08:12 Le Grand Rex à Paris précise que dans leur salle,
08:14 chaque sortie américaine est désormais en VF et en VOST.
08:17 Mais la version doublée a encore de beaux jours devant elle,
08:19 si on en croit les nouvelles techniques qui apparaissent.
08:21 L'intelligence artificielle permet désormais deux choses.
08:24 Elle corrige le mouvement des lèvres d'une langue à l'autre.
08:26 "C'est tout mon faute.
08:28 Je suis en colère, c'est tout mon faute."
08:33 Et elle reproduit le grain original de la voix d'un acteur sur les voix traduites.
08:37 "De la même façon, nous allons prendre la voix d'un comédien
08:40 et nous allons la teinter du timbre du comédien original.
08:43 C'est ainsi que je pense que nous aurons en français
08:45 le timbre d'un De Niro, le timbre d'un Travolta,
08:48 ou le timbre d'une Meryl Streep."
08:50 Des techniques qui inquiètent pour l'instant le milieu des métiers de la voix.

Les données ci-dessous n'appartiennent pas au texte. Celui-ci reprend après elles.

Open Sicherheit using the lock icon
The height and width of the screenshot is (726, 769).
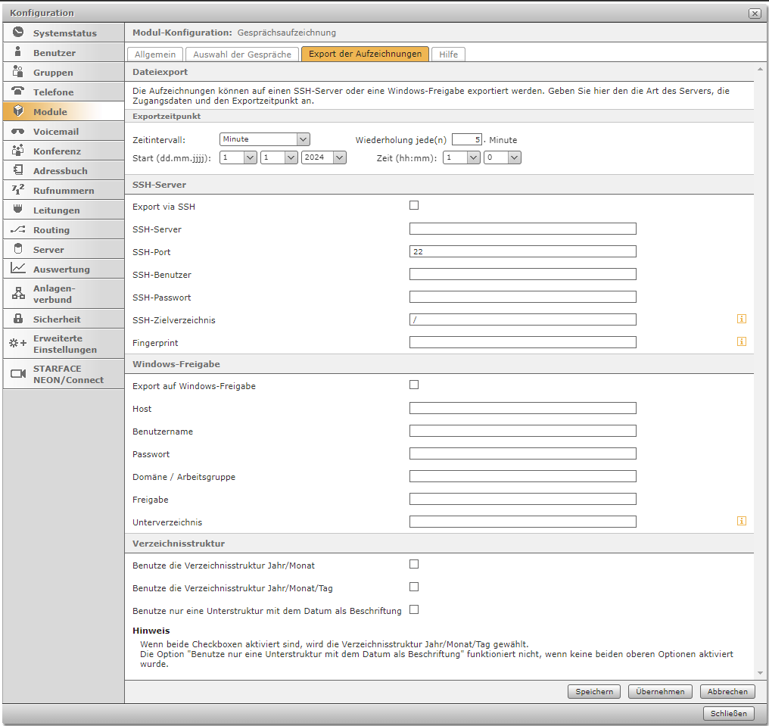(18, 319)
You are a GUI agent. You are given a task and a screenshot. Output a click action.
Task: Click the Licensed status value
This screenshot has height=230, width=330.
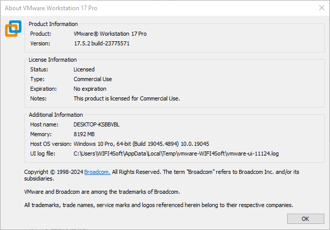pos(84,69)
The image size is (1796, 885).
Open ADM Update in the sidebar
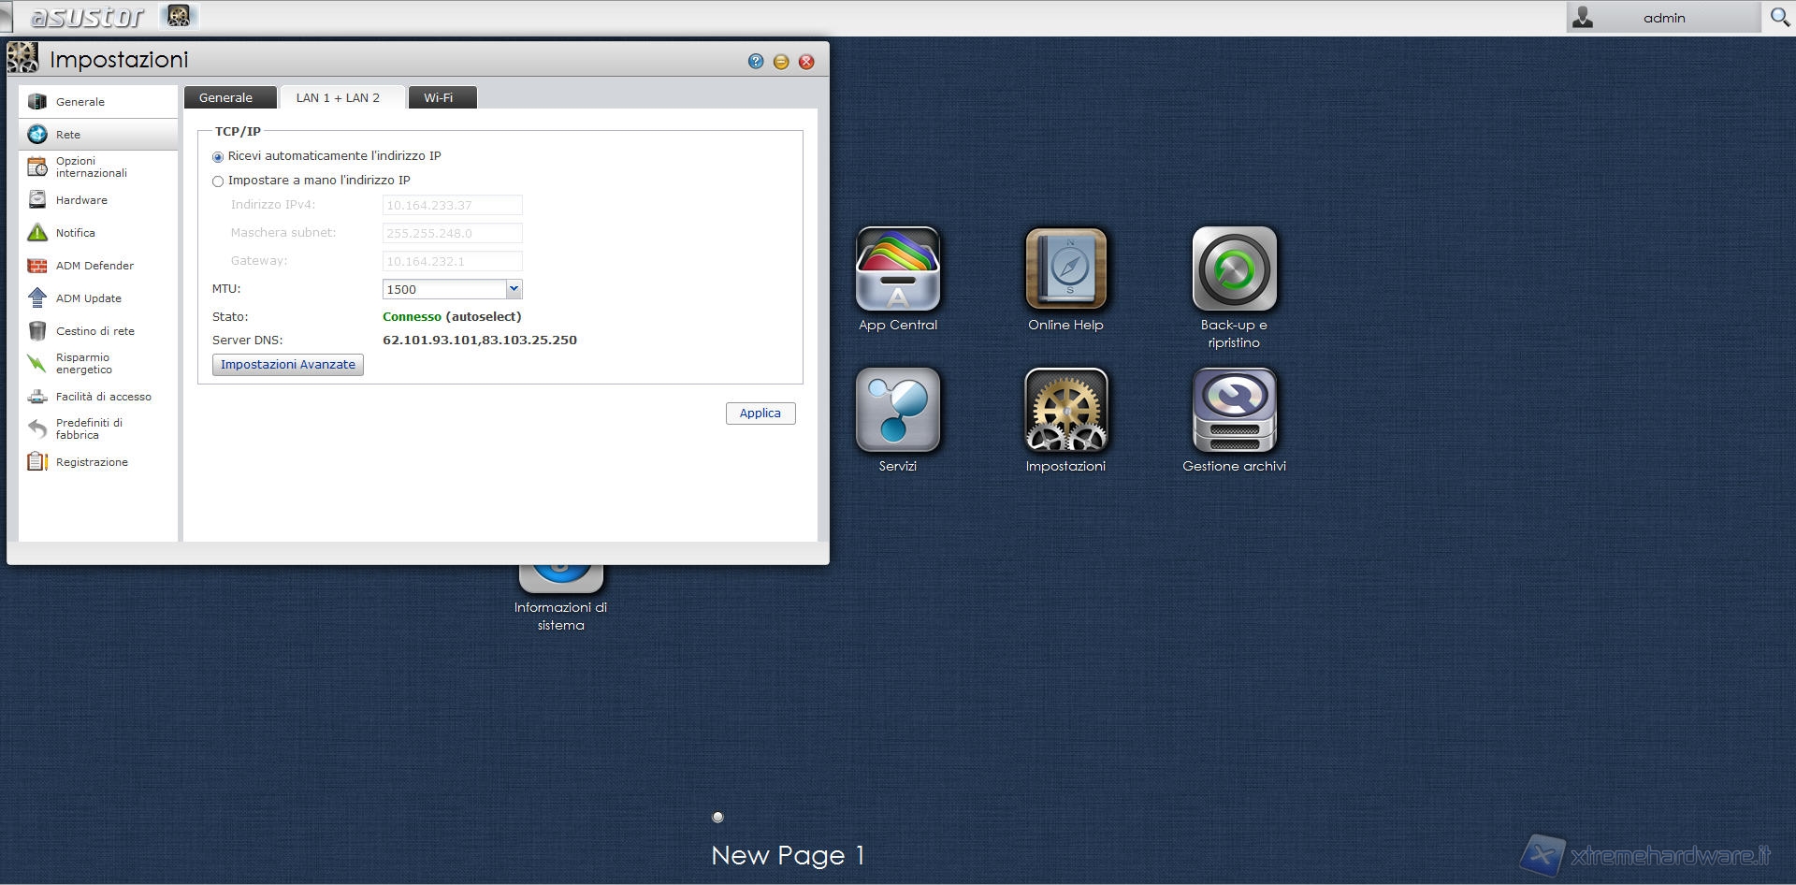coord(88,298)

08:53 Mais qui, utilisées à bon escient,
08:55 c'est-à-dire en complément de ces métiers et non à leur place,
08:57 pourraient améliorer ces décalages si fréquents et inévitables dans les doublages.
09:01 "Je suis sincèrement désolée.
09:03 Je vous jure que je ne savais plus ce que je faisais."
09:05 Mais de toute façon, mieux vaut ne pas comparer VO et VF.
09:08 "VO et VF, même combat, c'est vraiment chacun y trouve son compte.
09:12 Du moment que tout le monde va au cinéma, c'est ce qui compte."
09:15 "Now get this. Blue sky, smiling at me, me, me, me."